(Collected data entries)
::::
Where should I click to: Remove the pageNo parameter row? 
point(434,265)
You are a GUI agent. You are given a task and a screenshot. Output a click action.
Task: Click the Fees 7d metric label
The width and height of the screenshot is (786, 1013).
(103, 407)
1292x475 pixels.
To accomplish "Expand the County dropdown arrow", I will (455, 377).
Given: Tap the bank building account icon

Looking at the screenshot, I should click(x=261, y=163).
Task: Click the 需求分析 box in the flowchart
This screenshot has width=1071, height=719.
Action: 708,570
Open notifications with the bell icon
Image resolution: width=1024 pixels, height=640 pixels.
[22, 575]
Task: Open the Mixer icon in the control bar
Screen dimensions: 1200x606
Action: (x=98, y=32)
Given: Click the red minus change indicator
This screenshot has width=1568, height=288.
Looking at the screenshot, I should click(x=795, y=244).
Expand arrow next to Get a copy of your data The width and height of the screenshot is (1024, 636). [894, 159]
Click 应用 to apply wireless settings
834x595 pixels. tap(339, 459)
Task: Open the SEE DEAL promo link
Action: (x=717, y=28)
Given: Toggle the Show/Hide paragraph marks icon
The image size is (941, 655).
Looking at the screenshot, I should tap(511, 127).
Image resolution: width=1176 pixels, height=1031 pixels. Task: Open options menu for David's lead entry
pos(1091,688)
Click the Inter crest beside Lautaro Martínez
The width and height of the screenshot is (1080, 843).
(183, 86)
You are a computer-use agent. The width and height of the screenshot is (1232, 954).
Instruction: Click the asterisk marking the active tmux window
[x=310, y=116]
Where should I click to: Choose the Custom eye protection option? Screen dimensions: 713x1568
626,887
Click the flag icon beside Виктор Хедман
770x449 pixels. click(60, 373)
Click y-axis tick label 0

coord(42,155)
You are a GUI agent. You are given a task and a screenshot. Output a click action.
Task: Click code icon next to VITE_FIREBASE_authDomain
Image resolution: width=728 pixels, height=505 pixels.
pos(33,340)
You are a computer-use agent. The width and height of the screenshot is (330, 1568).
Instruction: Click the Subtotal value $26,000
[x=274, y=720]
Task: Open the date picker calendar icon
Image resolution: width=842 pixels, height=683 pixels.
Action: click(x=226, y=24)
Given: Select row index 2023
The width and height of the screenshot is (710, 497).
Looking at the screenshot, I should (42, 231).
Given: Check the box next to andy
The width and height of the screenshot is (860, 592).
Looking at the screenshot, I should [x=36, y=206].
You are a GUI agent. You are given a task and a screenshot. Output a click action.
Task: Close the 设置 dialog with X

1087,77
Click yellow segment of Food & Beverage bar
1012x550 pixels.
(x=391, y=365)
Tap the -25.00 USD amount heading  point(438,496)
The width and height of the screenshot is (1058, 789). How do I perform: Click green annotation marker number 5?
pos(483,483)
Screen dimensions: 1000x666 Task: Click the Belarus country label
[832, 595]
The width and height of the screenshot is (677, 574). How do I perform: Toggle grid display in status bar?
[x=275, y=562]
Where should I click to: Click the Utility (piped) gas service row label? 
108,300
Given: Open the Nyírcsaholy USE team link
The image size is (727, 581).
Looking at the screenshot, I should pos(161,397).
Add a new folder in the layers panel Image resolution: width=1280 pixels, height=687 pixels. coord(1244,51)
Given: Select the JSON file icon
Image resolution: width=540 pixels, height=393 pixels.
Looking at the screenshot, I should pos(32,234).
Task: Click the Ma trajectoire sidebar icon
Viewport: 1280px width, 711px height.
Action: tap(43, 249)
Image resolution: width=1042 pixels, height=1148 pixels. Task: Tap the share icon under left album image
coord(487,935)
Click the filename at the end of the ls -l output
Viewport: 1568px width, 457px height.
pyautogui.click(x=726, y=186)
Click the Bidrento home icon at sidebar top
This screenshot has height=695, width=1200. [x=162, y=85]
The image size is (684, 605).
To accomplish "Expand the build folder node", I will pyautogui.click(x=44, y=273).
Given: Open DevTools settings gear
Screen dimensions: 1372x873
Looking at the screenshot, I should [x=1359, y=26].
::::
▶ **YOUR INSTRUCTIONS**
Your task is to give the records above again, exactly.

▶ **ANSWER TO THE PROBLEM**
Where should I click to: Remove the pageNo parameter row? 
point(434,265)
You are a GUI agent. You are given a task and a screenshot. Output a click action.
Task: Click the Fees 7d metric label
The width and height of the screenshot is (786, 1013).
(103, 407)
1292x475 pixels.
To accomplish "Expand the County dropdown arrow", I will (455, 377).
Given: Tap the bank building account icon

Looking at the screenshot, I should click(x=261, y=163).
Task: Click the 需求分析 box in the flowchart
This screenshot has width=1071, height=719.
Action: 708,570
Open notifications with the bell icon
Image resolution: width=1024 pixels, height=640 pixels.
[22, 575]
Task: Open the Mixer icon in the control bar
Screen dimensions: 1200x606
Action: (x=98, y=32)
Given: Click the red minus change indicator
This screenshot has width=1568, height=288.
Looking at the screenshot, I should click(x=795, y=244).
Expand arrow next to Get a copy of your data The width and height of the screenshot is (1024, 636). [894, 159]
Click 应用 to apply wireless settings
834x595 pixels. tap(339, 459)
Task: Open the SEE DEAL promo link
Action: (x=717, y=28)
Given: Toggle the Show/Hide paragraph marks icon
The image size is (941, 655).
Looking at the screenshot, I should tap(511, 127).
Image resolution: width=1176 pixels, height=1031 pixels. Task: Open options menu for David's lead entry
pos(1091,688)
Click the Inter crest beside Lautaro Martínez
The width and height of the screenshot is (1080, 843).
(183, 86)
You are a computer-use agent. The width and height of the screenshot is (1232, 954).
Instruction: Click the asterisk marking the active tmux window
[x=310, y=116]
Where should I click to: Choose the Custom eye protection option? Screen dimensions: 713x1568
626,887
Click the flag icon beside Виктор Хедман
770x449 pixels. click(60, 373)
Click y-axis tick label 0

coord(42,155)
You are a GUI agent. You are given a task and a screenshot. Output a click action.
Task: Click code icon next to VITE_FIREBASE_authDomain
Image resolution: width=728 pixels, height=505 pixels.
pos(33,340)
You are a computer-use agent. The width and height of the screenshot is (330, 1568).
Instruction: Click the Subtotal value $26,000
[x=274, y=720]
Task: Open the date picker calendar icon
Image resolution: width=842 pixels, height=683 pixels.
Action: click(x=226, y=24)
Given: Select row index 2023
The width and height of the screenshot is (710, 497).
Looking at the screenshot, I should (42, 231).
Given: Check the box next to andy
The width and height of the screenshot is (860, 592).
Looking at the screenshot, I should [x=36, y=206].
You are a GUI agent. You are given a task and a screenshot. Output a click action.
Task: Close the 设置 dialog with X

1087,77
Click yellow segment of Food & Beverage bar
1012x550 pixels.
(x=391, y=365)
Tap the -25.00 USD amount heading  point(438,496)
The width and height of the screenshot is (1058, 789). How do I perform: Click green annotation marker number 5?
pos(483,483)
Screen dimensions: 1000x666 Task: Click the Belarus country label
[832, 595]
The width and height of the screenshot is (677, 574). How do I perform: Toggle grid display in status bar?
[x=275, y=562]
Where should I click to: Click the Utility (piped) gas service row label? 
108,300
Given: Open the Nyírcsaholy USE team link
The image size is (727, 581).
Looking at the screenshot, I should pos(161,397).
Add a new folder in the layers panel Image resolution: width=1280 pixels, height=687 pixels. coord(1244,51)
Given: Select the JSON file icon
Image resolution: width=540 pixels, height=393 pixels.
Looking at the screenshot, I should pos(32,234).
Task: Click the Ma trajectoire sidebar icon
Viewport: 1280px width, 711px height.
Action: tap(43, 249)
Image resolution: width=1042 pixels, height=1148 pixels. Task: Tap the share icon under left album image
coord(487,935)
Click the filename at the end of the ls -l output
Viewport: 1568px width, 457px height.
pyautogui.click(x=726, y=186)
Click the Bidrento home icon at sidebar top
This screenshot has height=695, width=1200. [x=162, y=85]
The image size is (684, 605).
To accomplish "Expand the build folder node", I will pyautogui.click(x=44, y=273).
Given: Open DevTools settings gear
Screen dimensions: 1372x873
Looking at the screenshot, I should [x=1359, y=26].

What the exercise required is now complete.